**Page text**:

──────────────────────────────

Ford Falcon XA Coupe drag racing car with a powerful engine on the track.

The Falcon XA was Ford Australia’s first locally designed and built car, rather than a reworked US model. It was created in 1972 as a competitor to Holden’s Monaro and it quickly became an Aussie favourite—helping the Falcon name live on Down Under long after it had been retired in America.

Josh—a Capricorn Member who owns Bosko Mobile Mechanical in Wandandian, in the Shoalhaven, in New South Wales—spent two years reconfiguring the cockpit, fitting large rear slicks, installing wheelie bars, upgrading the safety of the chassis, designing a new rear wing for downforce, putting in a new fuel tank and getting the body sprayed black and orange. In June 2004 Josh took the XA to the Western

Sydney International Dragway (now Eastern Creek Speedway), where it ran in the Super Sedan bracket with a 358 Cleveland 4V naturally aspirated tunnel ram and a T400 transmission. It carried his dad’s old racing number, 551.

Over the next two decades, the black and orange XA would become a familiar sight at Australian drag races, getting steadily faster and performing better as Josh continued to tinker and improve the car. He installed a nitrous system, then upgraded it. The 358 became a 383, then a 393. After regularly top qualifying in the Super Sedans, he stepped up to the Top Sportsman category. In 2019, it was finally time to upgrade the recognisable black and orange paint job for something more modern—and it was here that the XA’s story very nearly came to a tragic end.

──────────────────────────────

**Records supplied**:

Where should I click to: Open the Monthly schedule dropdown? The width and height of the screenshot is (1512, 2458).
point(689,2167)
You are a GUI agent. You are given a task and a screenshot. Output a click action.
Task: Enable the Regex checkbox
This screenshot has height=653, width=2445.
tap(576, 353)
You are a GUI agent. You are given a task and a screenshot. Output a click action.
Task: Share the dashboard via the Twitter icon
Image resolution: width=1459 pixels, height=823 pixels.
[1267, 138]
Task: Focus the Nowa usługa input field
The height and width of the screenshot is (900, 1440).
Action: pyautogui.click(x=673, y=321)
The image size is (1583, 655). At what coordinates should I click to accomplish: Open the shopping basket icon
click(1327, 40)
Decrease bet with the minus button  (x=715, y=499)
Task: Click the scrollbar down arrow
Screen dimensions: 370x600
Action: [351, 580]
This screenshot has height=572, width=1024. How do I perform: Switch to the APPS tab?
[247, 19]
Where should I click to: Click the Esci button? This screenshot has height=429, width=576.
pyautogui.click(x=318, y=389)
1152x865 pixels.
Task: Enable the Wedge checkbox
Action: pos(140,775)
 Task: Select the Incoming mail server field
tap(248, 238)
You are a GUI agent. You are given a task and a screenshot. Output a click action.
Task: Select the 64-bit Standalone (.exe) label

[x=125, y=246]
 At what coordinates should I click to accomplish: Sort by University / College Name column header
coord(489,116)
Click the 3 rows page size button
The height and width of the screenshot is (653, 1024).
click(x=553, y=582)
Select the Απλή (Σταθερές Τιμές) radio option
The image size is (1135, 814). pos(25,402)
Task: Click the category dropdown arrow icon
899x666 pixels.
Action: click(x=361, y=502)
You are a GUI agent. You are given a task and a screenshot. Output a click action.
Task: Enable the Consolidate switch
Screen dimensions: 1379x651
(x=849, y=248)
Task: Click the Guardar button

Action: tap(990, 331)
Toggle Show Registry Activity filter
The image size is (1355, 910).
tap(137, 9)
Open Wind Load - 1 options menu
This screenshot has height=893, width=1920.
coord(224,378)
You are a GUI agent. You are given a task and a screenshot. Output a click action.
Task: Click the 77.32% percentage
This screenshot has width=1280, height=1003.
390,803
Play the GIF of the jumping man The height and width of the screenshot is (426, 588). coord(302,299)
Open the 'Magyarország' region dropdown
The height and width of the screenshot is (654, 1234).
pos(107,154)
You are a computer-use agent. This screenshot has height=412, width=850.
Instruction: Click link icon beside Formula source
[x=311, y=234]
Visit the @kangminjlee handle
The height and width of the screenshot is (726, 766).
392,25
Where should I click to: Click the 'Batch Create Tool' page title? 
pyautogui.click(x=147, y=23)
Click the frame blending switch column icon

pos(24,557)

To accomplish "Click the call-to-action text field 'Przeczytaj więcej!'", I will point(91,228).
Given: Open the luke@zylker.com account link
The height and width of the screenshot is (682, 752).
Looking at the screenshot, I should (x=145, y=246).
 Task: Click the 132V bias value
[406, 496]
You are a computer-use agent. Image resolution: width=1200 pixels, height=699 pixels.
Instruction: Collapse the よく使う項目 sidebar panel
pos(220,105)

──────────────────────────────

**Study questions**:
1 – From the Ford Falcon XA text, extract the part that opens with the words containing "Sydney International Dragway" and closes with "racing number, 551.".
2 – Continue the Ford Falcon XA drag car story from its last sentence.
The records were taken from a separate source and are unrelated to the Ford Falcon XA text.

**Results of the exercise**:
1 –
Sydney International Dragway (now Eastern Creek Speedway), where it ran in the Super Sedan bracket with a 358 Cleveland 4V naturally aspirated tunnel ram and a T400 transmission. It carried his dad’s old racing number, 551.

2 –
On 26 November 2019, a lightning strike started the Currowan bushfire. It would burn for 74 days, destroying almost 500,000 hectares and 312 homes, damaging another 173 houses and killing three people.

Ford Falcon XA Coupe drag racing car with a powerful engine on the track.

“I’m on two acres and the fire came up to the fence line of the property behind mine,” Josh said. “We’re talking fire as high as the trees, fireballs; it was bizarre.”

The fire coincided with a major overhaul of the XA.

“The car was in pieces. Parts of it were here in the workshop; parts of it were in the trailer; the roof and quarters were at a mate’s place; I had the chassis here at the shop. I started loading everything and the fire changed direction and went towards my mate’s place. His car was already loaded and he said, ‘what do you want to do with yours?’ Well, all the front end was on the hoist. I said, ‘leave it there’. For two weeks we were walking on eggshells about whether the fire was going to hit us. I was like, ‘just hurry and burn it, will you?’ But, in the end, luckily, it didn’t.”

The fire changed direction again, turning towards Bateman’s Bay, and saving the XA.

Then Covid hit. With drag events cancelled, Josh had plenty of time to work on the vehicle and refresh its look. He upgraded again, to a 410-cubic-inch Fontana block coupled with a four-speed dump clutch Lenco transmission and added a nitrous fogger system. For the upgrade to the paint job, Josh chose a silver that matched his Ford Ranger work truck.

It was a very classy makeover— turning Josh’s beloved XA into a silver bullet on the track. In 2021 the XA came runner-up in the Outlaw class at Grudge Kings.

“We PB’d all day, which was an achievement in itself,” Josh said.

Two years later Josh (together with his small team, including wife Nicole and his 13-year-old twin daughters) won the Nitro Champs and Round 4 Track Champs on a very competitive race day, with no wins from red lights or breakouts.

“After 19 years of racing, it was the one we had worked for,” he said. “Sure, we had won a few accolades before but none in our bracket and none with such a competitive field of fellow racers.”

Despite the victory, Josh is still tinkering with improvements. There’s plenty of racing left in both the XA and in Josh himself.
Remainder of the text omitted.